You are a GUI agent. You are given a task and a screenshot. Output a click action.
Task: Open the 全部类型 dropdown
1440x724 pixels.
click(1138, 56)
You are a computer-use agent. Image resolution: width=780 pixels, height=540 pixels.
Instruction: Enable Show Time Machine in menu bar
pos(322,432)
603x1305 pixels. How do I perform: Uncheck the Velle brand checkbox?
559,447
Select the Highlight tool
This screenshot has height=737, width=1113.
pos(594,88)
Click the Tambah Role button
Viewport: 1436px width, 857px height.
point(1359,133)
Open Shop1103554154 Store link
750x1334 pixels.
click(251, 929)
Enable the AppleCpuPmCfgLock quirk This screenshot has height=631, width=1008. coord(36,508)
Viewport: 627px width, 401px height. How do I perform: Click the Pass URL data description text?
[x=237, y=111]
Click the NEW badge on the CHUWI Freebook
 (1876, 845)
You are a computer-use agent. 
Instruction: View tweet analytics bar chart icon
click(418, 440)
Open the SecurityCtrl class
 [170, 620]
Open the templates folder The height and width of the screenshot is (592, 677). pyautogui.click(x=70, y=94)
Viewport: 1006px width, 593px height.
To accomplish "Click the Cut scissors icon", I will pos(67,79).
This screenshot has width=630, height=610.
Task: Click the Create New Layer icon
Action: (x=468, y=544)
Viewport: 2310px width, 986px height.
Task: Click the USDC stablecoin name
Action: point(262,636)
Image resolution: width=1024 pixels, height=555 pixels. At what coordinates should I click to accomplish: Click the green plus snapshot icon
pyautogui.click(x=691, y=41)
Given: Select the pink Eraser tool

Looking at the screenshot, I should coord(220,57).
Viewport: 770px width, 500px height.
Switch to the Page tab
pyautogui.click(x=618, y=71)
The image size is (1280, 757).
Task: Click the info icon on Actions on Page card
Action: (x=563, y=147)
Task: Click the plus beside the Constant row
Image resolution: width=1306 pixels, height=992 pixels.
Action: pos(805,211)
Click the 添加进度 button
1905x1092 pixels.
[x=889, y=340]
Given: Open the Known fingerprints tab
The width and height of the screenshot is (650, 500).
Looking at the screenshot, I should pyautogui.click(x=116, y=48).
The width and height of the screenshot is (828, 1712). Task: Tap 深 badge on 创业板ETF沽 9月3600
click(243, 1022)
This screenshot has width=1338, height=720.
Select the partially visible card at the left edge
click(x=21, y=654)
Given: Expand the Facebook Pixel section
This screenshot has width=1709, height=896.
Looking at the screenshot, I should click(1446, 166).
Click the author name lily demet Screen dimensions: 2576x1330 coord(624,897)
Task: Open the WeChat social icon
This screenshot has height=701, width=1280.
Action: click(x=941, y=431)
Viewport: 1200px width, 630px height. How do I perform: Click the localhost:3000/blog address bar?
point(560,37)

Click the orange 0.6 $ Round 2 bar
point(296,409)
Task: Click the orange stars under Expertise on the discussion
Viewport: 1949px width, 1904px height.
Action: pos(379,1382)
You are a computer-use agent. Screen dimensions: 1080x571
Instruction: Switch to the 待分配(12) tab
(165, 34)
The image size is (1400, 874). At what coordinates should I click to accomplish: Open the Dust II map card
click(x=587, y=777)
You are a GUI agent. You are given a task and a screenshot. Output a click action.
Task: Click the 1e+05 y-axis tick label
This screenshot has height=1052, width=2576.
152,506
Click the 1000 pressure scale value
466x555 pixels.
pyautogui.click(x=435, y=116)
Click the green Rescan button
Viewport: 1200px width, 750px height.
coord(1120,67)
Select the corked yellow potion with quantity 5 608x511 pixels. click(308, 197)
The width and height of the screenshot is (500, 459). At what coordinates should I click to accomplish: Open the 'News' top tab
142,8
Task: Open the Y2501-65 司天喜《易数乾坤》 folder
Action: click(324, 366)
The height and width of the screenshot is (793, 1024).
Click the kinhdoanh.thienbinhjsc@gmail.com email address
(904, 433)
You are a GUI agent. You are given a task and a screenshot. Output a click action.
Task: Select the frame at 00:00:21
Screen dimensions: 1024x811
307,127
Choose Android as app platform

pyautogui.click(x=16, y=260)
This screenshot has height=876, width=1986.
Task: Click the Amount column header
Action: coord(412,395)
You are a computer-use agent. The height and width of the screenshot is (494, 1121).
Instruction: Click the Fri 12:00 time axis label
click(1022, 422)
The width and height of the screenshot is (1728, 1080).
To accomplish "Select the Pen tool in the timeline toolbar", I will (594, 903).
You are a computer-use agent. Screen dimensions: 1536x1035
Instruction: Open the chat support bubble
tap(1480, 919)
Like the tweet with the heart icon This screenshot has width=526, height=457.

→ **Task brief**
Only the lines from the one containing "The width and height of the screenshot is (1728, 1080)." through the end of the listing should be copied, and they should be copied exactly.

→ **Answer for the task**
The width and height of the screenshot is (1728, 1080).
To accomplish "Select the Pen tool in the timeline toolbar", I will (594, 903).
You are a computer-use agent. Screen dimensions: 1536x1035
Instruction: Open the chat support bubble
tap(1480, 919)
Like the tweet with the heart icon This screenshot has width=526, height=457.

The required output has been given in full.